The bill languished in the Commons for months as the NDP and Bloc Quebecois tried to stop its passage over concerns about attacks on trade unionists and reformers in the South American country. The Canadian Wheat Board, Grain Growers of Canada and the Canadian Federation of Agriculture were among those supporting passage of the bill.
It finally got third reading June 14 and moved on to the Senate. The farm groups are asking the senators to pass it before they begin their summer recess later this month.
In a letter sent to the senators, Doug Robertson, president of Grain Growers, said speedy approval of the deal is important for Canadian farmers. “Colombia is Canada’s seventh-largest market for pulses and special crops, with annual exports from Canada averaging over $53 million and 111,000 tonnes.
“Colombia has a more temperate climate and their farmers can gain through exporting crops like coffee and tropical fruits that we do not produce in Canada,” he added. “This is an agreement that benefits farmers in both countries.”
The Colombia trade legislation attracted more scrutiny “than either of the last two federal budgets,” he noted. “While there have been concerns over human rights, there was a well-thought-out amendment proposed by Liberal MP Scott Brison and accepted by MPs to require both the governments of Canada and Colombia to produce annual reports on human rights in the country as a basis for continuing the agreement.”
The bill’s critics “are rigidly and ideologically opposed to all trade deals, and it is now time to move on,” he added.
The government had to use time allocation to move the bill through the approval stages.
Colombia’s president has come to Ottawa to encourage passage of the bill to help his strike-torn country achieve normalcy.

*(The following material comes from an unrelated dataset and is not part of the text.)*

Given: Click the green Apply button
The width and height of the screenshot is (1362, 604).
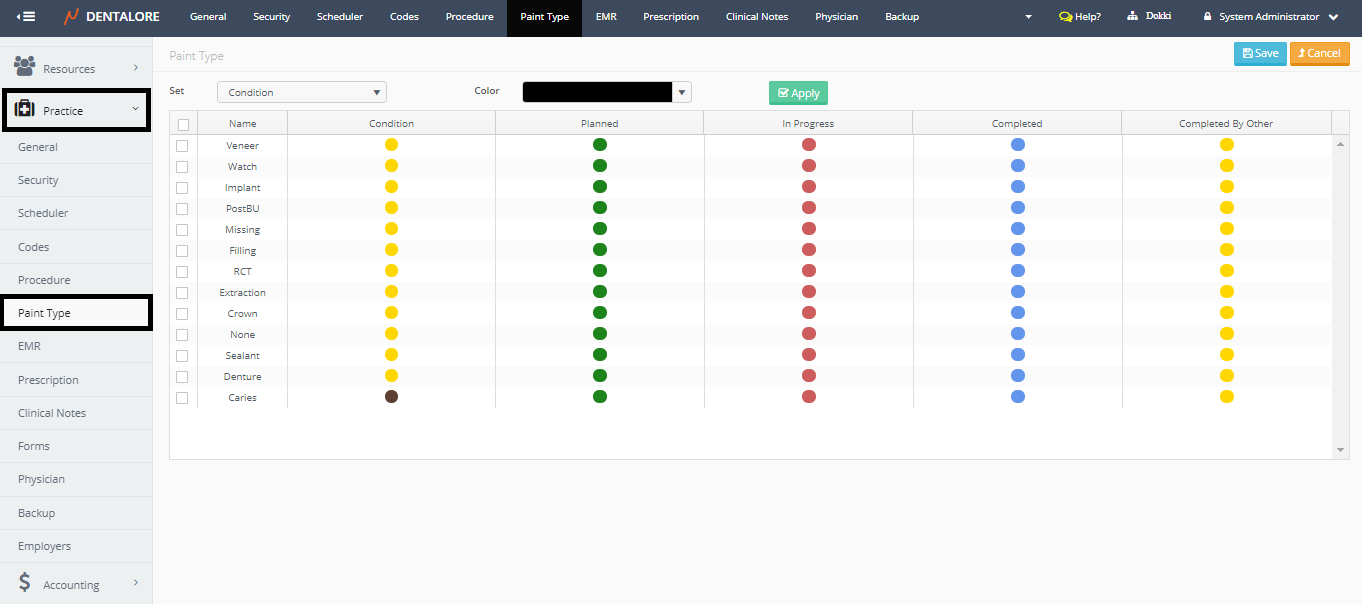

Canada also has FTAs with the European Free Trade Association, consisting of Iceland, Norway, Switzerland and Liechtenstein, Peru, Panama, Israel and Costa Rica as well as with its NAFTA partners. It is also involved in discussions with at least 10 other partners including the European Union, China, India, Morocco as well as organizations representing small South American countries and Caribbean nations.